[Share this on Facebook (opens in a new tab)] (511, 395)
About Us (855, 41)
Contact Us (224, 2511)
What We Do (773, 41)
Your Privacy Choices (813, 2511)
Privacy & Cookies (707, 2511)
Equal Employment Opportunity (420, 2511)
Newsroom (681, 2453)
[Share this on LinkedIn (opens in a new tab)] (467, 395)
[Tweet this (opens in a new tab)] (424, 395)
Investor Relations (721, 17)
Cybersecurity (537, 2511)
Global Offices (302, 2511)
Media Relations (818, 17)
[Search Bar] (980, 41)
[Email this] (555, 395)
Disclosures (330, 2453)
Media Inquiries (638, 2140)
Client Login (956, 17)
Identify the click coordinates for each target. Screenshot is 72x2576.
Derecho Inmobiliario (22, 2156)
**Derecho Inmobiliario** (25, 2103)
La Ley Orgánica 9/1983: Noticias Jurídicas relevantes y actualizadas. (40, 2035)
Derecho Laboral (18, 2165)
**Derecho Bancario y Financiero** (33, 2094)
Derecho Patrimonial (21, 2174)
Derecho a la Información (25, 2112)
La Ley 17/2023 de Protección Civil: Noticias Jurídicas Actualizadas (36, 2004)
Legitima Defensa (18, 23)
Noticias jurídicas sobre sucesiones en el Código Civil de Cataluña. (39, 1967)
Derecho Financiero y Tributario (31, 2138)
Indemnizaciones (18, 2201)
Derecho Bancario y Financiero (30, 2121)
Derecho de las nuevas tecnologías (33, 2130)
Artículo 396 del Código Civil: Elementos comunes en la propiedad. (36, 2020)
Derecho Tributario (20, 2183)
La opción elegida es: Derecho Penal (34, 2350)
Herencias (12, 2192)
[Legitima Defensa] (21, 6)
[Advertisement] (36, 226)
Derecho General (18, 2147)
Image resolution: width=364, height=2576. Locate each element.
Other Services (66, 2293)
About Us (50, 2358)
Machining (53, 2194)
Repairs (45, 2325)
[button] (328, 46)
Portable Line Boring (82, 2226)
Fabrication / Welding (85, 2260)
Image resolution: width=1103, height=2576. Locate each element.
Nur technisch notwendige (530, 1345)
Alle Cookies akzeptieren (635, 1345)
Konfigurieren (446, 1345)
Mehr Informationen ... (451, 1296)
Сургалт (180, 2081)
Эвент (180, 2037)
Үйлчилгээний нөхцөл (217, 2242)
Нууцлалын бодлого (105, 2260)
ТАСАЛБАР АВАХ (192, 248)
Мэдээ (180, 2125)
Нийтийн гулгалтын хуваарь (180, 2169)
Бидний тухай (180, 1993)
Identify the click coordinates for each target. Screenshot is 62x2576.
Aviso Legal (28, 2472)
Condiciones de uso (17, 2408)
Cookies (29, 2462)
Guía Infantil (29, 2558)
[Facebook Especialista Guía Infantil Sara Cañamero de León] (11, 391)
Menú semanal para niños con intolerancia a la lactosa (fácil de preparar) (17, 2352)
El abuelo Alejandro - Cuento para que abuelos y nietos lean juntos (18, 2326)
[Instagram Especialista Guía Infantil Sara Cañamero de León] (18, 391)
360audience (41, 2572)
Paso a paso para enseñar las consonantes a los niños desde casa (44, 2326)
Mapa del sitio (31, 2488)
--------------------
▶ _What to do_:
Looking at the records above, return exactly the lines from the line with "Inmobiliario** (25, 2103)" to the line with "[Advertisement] (36, 226)", both ends included.

▶ _Task solution_:
**Derecho Inmobiliario** (25, 2103)
La Ley Orgánica 9/1983: Noticias Jurídicas relevantes y actualizadas. (40, 2035)
Derecho Laboral (18, 2165)
**Derecho Bancario y Financiero** (33, 2094)
Derecho Patrimonial (21, 2174)
Derecho a la Información (25, 2112)
La Ley 17/2023 de Protección Civil: Noticias Jurídicas Actualizadas (36, 2004)
Legitima Defensa (18, 23)
Noticias jurídicas sobre sucesiones en el Código Civil de Cataluña. (39, 1967)
Derecho Financiero y Tributario (31, 2138)
Indemnizaciones (18, 2201)
Derecho Bancario y Financiero (30, 2121)
Derecho de las nuevas tecnologías (33, 2130)
Artículo 396 del Código Civil: Elementos comunes en la propiedad. (36, 2020)
Derecho Tributario (20, 2183)
La opción elegida es: Derecho Penal (34, 2350)
Herencias (12, 2192)
[Legitima Defensa] (21, 6)
[Advertisement] (36, 226)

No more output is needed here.